Bir plana göre hareket etmediğini belirten Derya Deniz Şahin, “Planlamadım. Hayatımda plan yok, yola çıkmadan önce “Hangi ülkeyi çok seversem istediğim kadar kalacağım, o kültürü yaşayacağım” demiştim, öyle oldu. Ancak rotam ya da planım yok. O an ne getirirse onu yaşıyorum. Aksi takdirde Afrika’dan Karayipler’e ve Küba’ya, Küba’dan dibindeki ülkeler dururken en uzaktaki Arjantin’e geçmezdim. Ama siz plan yapın, böyle olunca param çabuk bitti” dedi.

’48 ülke gezdim’

Şu ana kadar 48 ülke gezdiğini belirten Şahin, “Tabii hepsini bu iki yılda gezmedim. Çünkü gittiğim ülkelerde artık uzun kalıyorum, yaşıyorum. En sevdiğim ve kalbimi bıraktığım ülke Küba. Küba’ya gitmeden ve halkla yaşamadan, sadece turistik gezi yaparak bu dediklerimi hissetmek biraz zor olur ama Küba’da nefes alışınız bile farklılaşır. Hayati değerleri, cenneti, cehennemi, sevinci, coşkuyu, kederi Küba’da farklı yaşarsınız. Hiç aklımdan çıkmayan şehir ise Aswan. Bu şehrin üstüne peri tozu serpilmiştir. En zengininden en fakirine herkes huzur doludur. Bu huzur şehre adımınızı atar atmaz sizi de içine alıverir. “Bir gün Aswan’a gidip en az bir yıl orda kadınlara ve çocuklara İngilizce öğreteceğim” diye kendime sözüm vardır yıllardır. Büyülenirsiniz” dedi.

 

‘Pablo Escobar’in yeğeniyle Arjantin’de 4 ay yaşadım’

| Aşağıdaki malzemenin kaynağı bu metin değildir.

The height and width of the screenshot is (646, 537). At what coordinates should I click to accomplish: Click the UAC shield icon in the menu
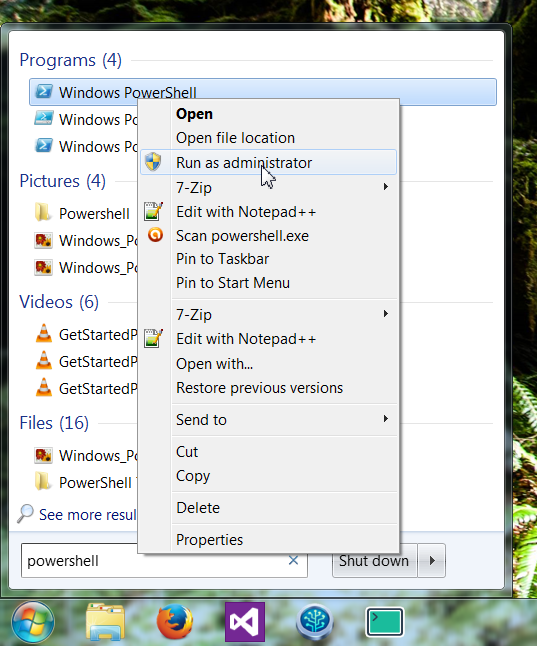tap(153, 162)
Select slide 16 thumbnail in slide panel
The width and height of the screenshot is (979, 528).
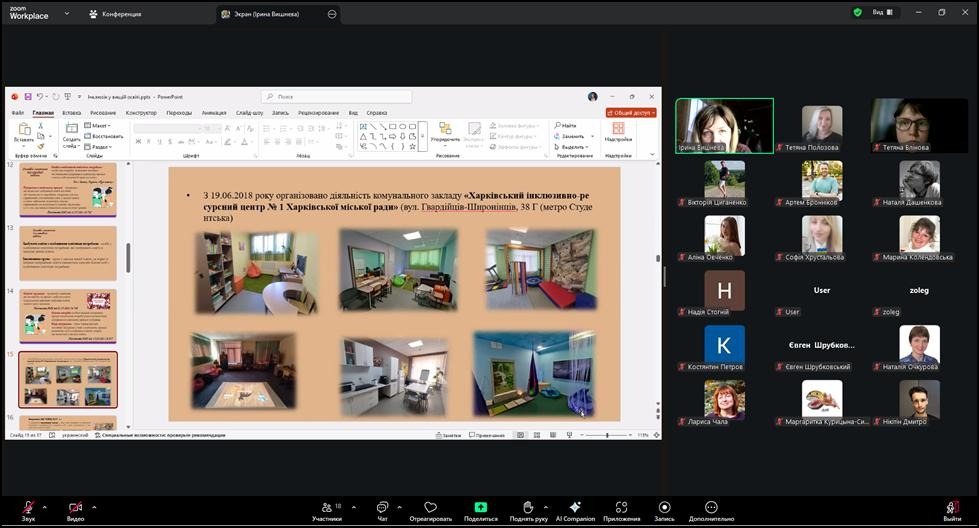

Gezileri sırasında başına ilginç olaylar da geldiğini dile getiren Şahin, “Pablo Escobar’in yeğeniyle Arjantin’de 4 ay yaşadım! Arjantin ilk vakadan sonra kapılarını bir anda kapattı ve 8 ay boyunca da hiç açmadı. Kimse sokağa çıkamazken “Soy Escobar” yani “Ben Escobar’ım” diye bana yiyecek ve kıyafet bulmak için o yasaklarda bile sokağa çıktı. Kışlığım yoktu ve donuyordum. Annesi annem oldu, o dönem bize para gönderdi. “Senin sonsuz ve içten sevgin var, ihtiyaç duymuyorum artık” diyerek kötü alışkanlıklarını bıraktı. Annesi o yüzden beni çok ayrı sever ve “Ben senin annenim, artık benim iki kızım var” der. O zaman bir kez daha anlamıştım ki bu hayatta her şey sevgiyle oluyor ve her acı sevgisizlikten geliyor” dedi.

‘İki yıldır elimde çamaşır yıkıyorum’

 

Sürekli değişken bir yolculuğun zorlukları da olduğunu vurgulayan Şahin, “İki yıldır elimde çamaşır yıkıyorum. Bazen Meksika’da ya da Arjantin’de ya da Küba’da leğene bakarak buldum kendimi: “Bu muydu dağların ardı? Bunu mu merak ettin? Al buyur dağların ardı” diye konuşurken bulduğum çok oldu ama yok, hiç pişman olmadım” ifadelerini kullandı.

 

Yorum Gönder

0 Yorumlar
* Please Don't Spam Here. All the Comments are Reviewed by Admin.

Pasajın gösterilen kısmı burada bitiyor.